**Dataset entries**
**********

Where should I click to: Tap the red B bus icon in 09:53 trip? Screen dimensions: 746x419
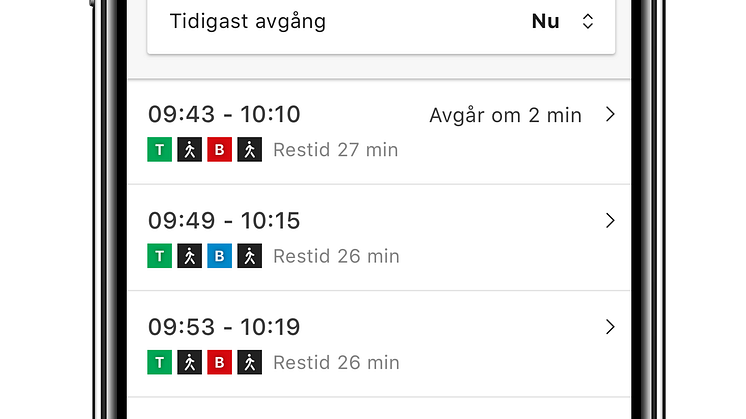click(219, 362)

**********

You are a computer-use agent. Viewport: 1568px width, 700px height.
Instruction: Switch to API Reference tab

**********

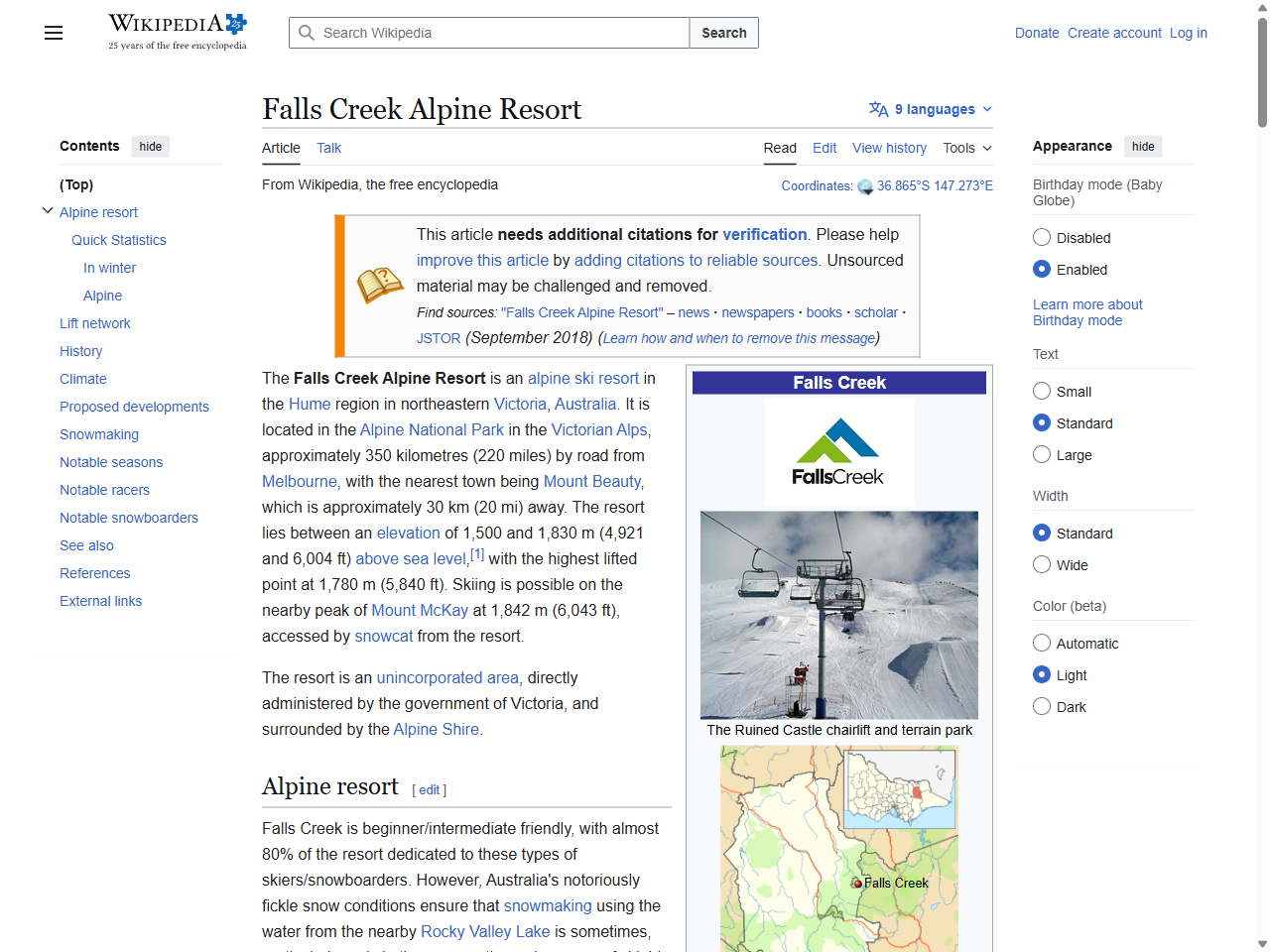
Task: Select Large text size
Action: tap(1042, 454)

**********

**Problem description**
From the records above, repeat exactly the lines from the one with "You are a computer-use" through the one with "Instruction: Switch to API Reference tab", both included.

**Solution to this problem**
You are a computer-use agent. Viewport: 1568px width, 700px height.
Instruction: Switch to API Reference tab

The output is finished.